PASSAGE GIVEN:
□ □ □ □
Back in Paisley, there have been no shortage of issues for Lasley to deal with. They made a loss of £1.6m in the financial year ending May 2022 and had internal politics crop up on their way towards top six security.

It would be enough to make anybody wonder why they even bothered about jumping into this role in the first place. But not Lasley, as he sails head-on to get through choppy waters.

"I like challenges, I have always been one for that," he said. "I wanted to finish my Pro License before I finished playing and when I got into coaching, my ambition was to be a manager. I worked my way up to assistant and then it was about the next thing for me.

"We want to build 'something' here and what I mean is something long-lasting, something to believe in. That is a huge part of my job in all departments, connecting them so even internally you are connecting your own building and that has been a big focus of mine.

"It isn't always the case. Even internally you can have heads butting together and pulling in slightly different directions and that doesn't work when you are trying to punch above your weight. Go to any club and I am sure there will be internal politics here and there, I think that is just the nature of the beast."
□ □ □ □
LISTED ENTRIES:
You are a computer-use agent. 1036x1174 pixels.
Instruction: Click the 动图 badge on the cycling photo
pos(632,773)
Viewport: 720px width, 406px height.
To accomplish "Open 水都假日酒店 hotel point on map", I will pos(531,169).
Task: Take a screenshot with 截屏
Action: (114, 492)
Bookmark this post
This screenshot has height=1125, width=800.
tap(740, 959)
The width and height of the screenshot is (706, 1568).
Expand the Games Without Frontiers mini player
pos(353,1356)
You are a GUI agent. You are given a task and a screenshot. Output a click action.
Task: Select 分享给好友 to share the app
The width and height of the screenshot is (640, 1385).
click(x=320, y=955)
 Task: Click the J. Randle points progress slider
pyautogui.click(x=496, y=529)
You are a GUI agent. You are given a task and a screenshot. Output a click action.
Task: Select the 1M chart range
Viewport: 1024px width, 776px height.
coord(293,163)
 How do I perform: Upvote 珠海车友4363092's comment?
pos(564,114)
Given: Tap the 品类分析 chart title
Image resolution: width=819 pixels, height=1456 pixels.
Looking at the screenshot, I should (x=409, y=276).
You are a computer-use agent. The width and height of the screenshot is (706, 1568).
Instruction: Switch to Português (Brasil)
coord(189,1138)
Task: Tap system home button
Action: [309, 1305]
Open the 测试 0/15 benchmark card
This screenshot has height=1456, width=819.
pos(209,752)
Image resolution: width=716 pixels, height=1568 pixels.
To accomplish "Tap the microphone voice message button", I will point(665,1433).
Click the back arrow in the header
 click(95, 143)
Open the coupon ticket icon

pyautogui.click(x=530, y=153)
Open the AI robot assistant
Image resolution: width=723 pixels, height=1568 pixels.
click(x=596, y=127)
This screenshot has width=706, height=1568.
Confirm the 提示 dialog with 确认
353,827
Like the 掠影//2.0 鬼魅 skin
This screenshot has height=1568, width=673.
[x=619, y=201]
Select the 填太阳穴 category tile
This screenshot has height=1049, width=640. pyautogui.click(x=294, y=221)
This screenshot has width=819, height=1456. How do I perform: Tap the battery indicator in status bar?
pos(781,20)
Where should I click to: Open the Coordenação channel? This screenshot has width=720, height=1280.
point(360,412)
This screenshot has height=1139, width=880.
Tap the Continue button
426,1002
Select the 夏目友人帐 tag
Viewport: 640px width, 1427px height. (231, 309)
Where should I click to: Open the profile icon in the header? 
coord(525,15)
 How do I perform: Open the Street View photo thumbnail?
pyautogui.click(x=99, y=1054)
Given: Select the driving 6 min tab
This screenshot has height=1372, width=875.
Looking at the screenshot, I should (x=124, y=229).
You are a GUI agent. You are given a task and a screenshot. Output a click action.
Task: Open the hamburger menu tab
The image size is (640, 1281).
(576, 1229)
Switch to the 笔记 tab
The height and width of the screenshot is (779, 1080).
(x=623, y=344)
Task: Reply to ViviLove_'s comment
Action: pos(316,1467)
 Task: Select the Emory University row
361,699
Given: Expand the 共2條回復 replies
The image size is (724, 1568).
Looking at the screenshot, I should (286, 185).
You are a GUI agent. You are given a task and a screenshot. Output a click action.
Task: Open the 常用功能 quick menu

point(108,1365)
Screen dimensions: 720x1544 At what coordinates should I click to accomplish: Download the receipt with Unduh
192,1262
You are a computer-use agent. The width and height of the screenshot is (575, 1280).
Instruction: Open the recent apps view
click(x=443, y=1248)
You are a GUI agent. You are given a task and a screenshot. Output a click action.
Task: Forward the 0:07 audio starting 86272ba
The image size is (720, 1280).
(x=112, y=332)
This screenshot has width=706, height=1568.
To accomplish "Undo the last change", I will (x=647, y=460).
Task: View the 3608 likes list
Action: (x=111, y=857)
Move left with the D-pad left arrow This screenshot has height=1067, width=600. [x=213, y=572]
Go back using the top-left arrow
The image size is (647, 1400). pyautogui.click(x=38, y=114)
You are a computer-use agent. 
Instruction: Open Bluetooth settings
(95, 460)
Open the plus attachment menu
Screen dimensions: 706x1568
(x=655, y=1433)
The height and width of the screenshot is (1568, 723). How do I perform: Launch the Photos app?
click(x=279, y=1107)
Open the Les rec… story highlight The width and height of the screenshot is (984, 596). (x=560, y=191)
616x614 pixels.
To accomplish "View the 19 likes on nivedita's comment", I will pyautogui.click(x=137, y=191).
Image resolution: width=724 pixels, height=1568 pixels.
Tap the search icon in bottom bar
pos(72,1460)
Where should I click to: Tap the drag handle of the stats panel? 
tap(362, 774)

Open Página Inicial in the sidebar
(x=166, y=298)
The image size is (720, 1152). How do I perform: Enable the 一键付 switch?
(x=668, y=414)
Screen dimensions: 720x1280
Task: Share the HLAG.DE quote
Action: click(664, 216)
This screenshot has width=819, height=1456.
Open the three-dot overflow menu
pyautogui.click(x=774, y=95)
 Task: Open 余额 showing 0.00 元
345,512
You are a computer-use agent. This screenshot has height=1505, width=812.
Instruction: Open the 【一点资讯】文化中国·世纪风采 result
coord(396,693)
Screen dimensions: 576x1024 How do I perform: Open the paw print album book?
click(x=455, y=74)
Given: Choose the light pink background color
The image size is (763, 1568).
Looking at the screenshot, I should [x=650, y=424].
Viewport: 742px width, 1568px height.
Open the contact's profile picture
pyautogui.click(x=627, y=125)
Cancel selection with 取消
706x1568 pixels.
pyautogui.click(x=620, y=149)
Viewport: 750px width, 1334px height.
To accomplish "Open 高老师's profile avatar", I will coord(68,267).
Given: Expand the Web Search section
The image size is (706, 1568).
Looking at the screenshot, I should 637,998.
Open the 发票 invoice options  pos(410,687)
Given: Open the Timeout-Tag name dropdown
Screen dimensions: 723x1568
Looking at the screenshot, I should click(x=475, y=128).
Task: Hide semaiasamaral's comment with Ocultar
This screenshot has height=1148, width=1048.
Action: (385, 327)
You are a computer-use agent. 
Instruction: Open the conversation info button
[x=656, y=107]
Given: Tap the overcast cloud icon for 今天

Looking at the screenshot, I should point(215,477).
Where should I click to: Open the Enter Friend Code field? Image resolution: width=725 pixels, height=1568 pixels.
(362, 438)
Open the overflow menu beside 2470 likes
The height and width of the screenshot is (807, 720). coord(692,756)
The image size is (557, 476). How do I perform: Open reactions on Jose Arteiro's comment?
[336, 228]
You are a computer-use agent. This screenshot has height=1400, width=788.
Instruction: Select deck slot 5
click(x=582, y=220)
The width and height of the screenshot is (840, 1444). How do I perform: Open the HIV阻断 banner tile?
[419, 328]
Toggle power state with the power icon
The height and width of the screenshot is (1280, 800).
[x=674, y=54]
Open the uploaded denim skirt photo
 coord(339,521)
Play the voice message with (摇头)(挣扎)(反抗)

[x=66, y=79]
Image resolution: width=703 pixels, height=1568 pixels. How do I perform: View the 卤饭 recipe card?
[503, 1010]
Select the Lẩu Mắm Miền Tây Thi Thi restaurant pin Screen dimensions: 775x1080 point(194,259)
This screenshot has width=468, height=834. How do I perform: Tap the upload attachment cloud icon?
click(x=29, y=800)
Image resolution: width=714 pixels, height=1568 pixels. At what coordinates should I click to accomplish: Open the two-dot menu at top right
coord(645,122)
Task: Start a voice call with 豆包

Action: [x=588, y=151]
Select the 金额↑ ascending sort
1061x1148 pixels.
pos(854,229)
□ □ □ □
Write out the Lasley passage from "It would be" up to and including "through choppy waters.".

RESPONSE:
It would be enough to make anybody wonder why they even bothered about jumping into this role in the first place. But not Lasley, as he sails head-on to get through choppy waters.